US Misses Second Deadline To Protect Polar Bears
US: February 14, 2008
WASHINGTON - The United States has missed its own postponed deadline to
decide if polar bears need protection from climate change, and critics link
the delay to an oil lease sale in a vast swath of the bear's icy habitat.
"When it comes to the survival of the polar bear, the Bush administration is
putting the 'dead' back into 'deadline,'" said Rep. Ed Markey, a
Massachusetts Democrat who heads a House of Representatives panel on climate
change.
"Now that the Bush administration has taken care of its clear first priority
-- taking care of their friends in the oil industry -- perhaps they can
finally give the polar bear, and the global warming that is causing the
bear's demise, the attention it is due," Markey said in a statement.
Polar bears use sea ice as a platform for hunting seals, their main prey,
and without enough ice, they are forced onto land, where they are
inefficient hunters. Warmer arctic waters mean longer distances between
chunks of sea ice, and video of drowning polar bears has fueled debate over
their future.
The US Geological Survey, in a study conducted to aid the government's
decision, reported last year that all polar bears in Alaska -- about 16,000
currently -- could disappear if warming trends continue.

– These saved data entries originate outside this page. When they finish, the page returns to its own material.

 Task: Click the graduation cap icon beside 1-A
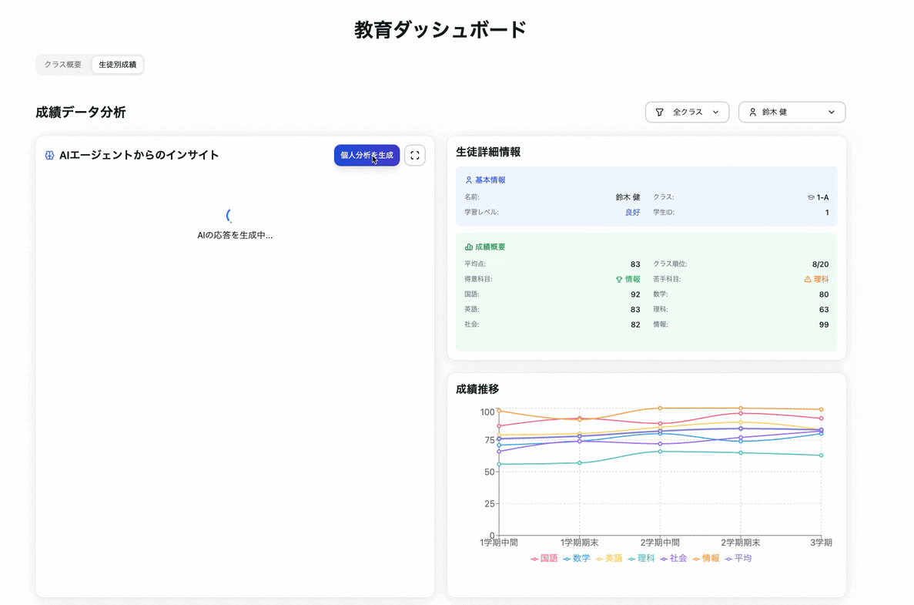811,198
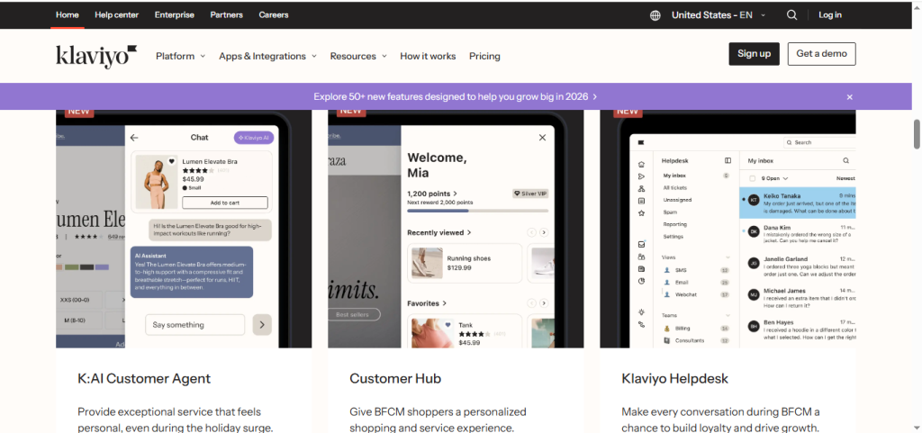Image resolution: width=922 pixels, height=433 pixels.
Task: Go to the Pricing page
Action: pos(484,56)
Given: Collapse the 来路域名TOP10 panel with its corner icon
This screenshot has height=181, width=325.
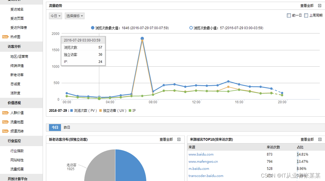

The Interior Department's Fish and Wildlife Service was required by statute
to decide by Jan. 9 whether the polar bear should be listed as threatened
under the Endangered Species Act, but three days before that, the agency's
chief told reporters the deadline would be pushed back 30 days. The second
deadline passed on Feb. 8 with no decision.
On Feb. 6, the Interior Department's Minerals Management Service sold oil
and gas rights across some 29.7 million acres (12.02 million hectares) in
the Chukchi Sea off the Alaskan coast for a record $2.66 billion -- about
four times what the government expected to get.
Protesters, including one in a polar bear suit, demonstrated outside the
auction in Anchorage.
DECISION 'SOONER RATHER THAN LATER'
Chris Tollefson, a spokesman for the Fish and Wildlife Service, said the
timing of the two events was "entirely coincidental."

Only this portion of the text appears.